April 1, 2025 | By Fred Cohn, Musical America

Abigail Raiford failed to nab top honors at the Met Opera’s Laffont Competition Finals Concert on March 16, but when she stepped on the storied stage to accept her runner-up prize (there were four, out of the nine finalists), the thundering approval that greeted her was its own kind of victory. “Standing alone on the Met stage and hearing that felt like a dream come true,” says the New York based soprano.

“Abby’s brilliance was so evident, you can hardly not call her a winner,” says Amy Burton, her teacher at the Mannes School and beyond. “It’s an indication of how many audiences are going to roar for her talent going forward.”

It was her performance of The Bell Song from Delibes’s opera Lakmé that got me. It's a difficult aria, to be sure, but any well-trained lyric soprano with good technique and a secure upper register is generally up to its challenges. What struck this listener was not just her accuracy or her comfort in a stratospheric tessitura, but the radiant beauty of her tone. From top to bottom, in sustained notes as well as the aria’s staccato “bells,” the voice remained round, full, and shimmering. This was not just a deft technician, but a major vocal talent.

Nature and nurture

The 30-year-old soprano comes from musical stock. Both of her parents are singers. Tenor Steve Raiford, a tenor, sang with New York City Opera and New York Grand Opera; soprano Judith Pannill Raiford had a significant concert career and was a mainstay of Musica Sacra’s annual Messiah. When Abby was nine, the family moved from New York to Tulsa so that Judith could join the faculty of Oral Roberts University. She is now director of the University of Tulsa’s School of Music.

Abigail Raiford’s vocation was clear to her from an early age. “I always loved singing and I always loved expressing myself,” she says. “And I always had a good ear. I’d listen to the radio and tell my parents ‘They aren’t singing on pitch.’” Her first on-stage experience was with Tulsa Youth Opera, covering the three spirits in The Magic Flute. “I had to learn all three parts, which was a lot to keep in my tiny middle-school brain,” she laughs.

Her parents, knowing the difficulty of the path for professional singers, encouraged other pursuits. (They were thrilled when she expressed an interest in geology.)  But before she completed high school, she was set on a singing career. “As soon as I made the decision, they were behind me a hundred percent,” she says.

Her mother was her first teacher. They worked together from Abigail’s senior year in high school through her years as an undergraduate at the University of Tulsa. “We always got along swimmingly,” she says. “There were definitely some lessons where I desperately needed her to be my mom as well as my teacher. My junior year in particular had a lot of personal ups and downs, and I spent maybe a few too many lessons venting my emotions in her office instead of singing.

“From the jump, I knew I was a lyric-coloratura soprano,” she continues. “I always had a high register, but the rest of the voice needed time to come in. My mom gave me a foundational technique for that.”

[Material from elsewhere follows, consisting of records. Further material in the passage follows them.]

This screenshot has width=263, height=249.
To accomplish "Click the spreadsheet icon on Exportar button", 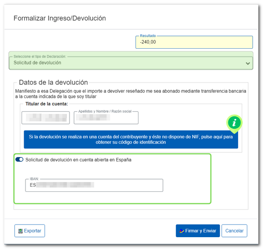I will [x=19, y=231].
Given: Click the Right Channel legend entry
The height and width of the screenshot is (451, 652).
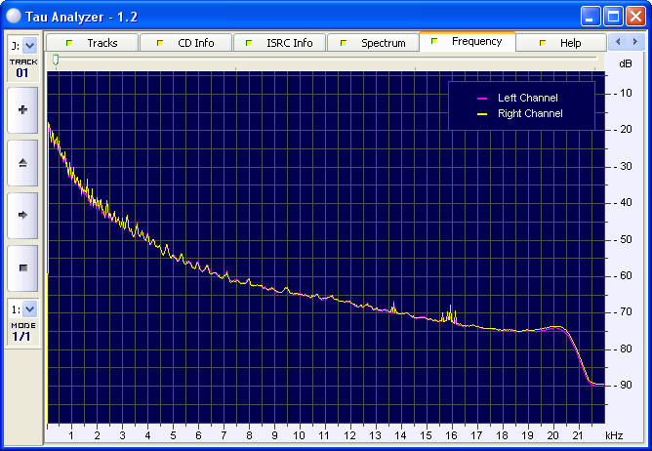Looking at the screenshot, I should click(x=522, y=114).
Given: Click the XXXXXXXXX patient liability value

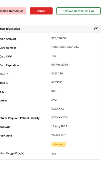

She returned to the city of her birth for her master’s degree, working with Burton at Mannes. “When we started, I remember thinking ‘Oh, we’re going to have such fun!’” Burton says. “Aside from her natural gifts and her intelligence and her musicality, she just loves singing. She has a discerning ear; she knows how to approach things technically and where she has to breathe. But none of that works if you don’t have the joy and the passion that Abby has.”

Ready for launch

“She was ready to launch by the time she finished Mannes,” Burton says. Raiford quickly picked up work in the young artist programs at Central City Opera and Sarasota Opera. She played Elvira in Tulsa Opera’s 2022 L’italiana in Algeri, and, following in her mother’s footsteps, sang soprano solos in the Messiah with the Handel Choir of Baltimore and Montana’s Glacier Symphony. In 2024, she appeared in Jupiter’s Journey to the Earth, Little Opera Theatre of New York’s adaptation of Haydn’s opera Philemon und Baucis.

Last summer, she covered Giulietta in I Capuleti e i Montecchi with Teatro Nuovo, and she returns to the organization in July, singing Lisa in the first cast of La sonnambula. "I knew her voice was good for it,” says Will Crutchfield, Teatro Nuovo’s artistic and general director. “What I didn't know until I saw her in action was the way she would take complete responsibility for her role. Every acting moment had intention, every vocal phrase and ornament was conceived in a way that worked for her.”

Raiford lives with computer scientist named Dominic. “He’s a support and anchor for me,” she says of her partner. “He has helped me decide what I want my life to look like.” She plans to continue mixing opera and concert appearances, but she nurses a secret ambition. “I’m a big video-game fan,” she says. “It’d be surreal to hear my voice on the soundtrack of a Fire Emblem game.”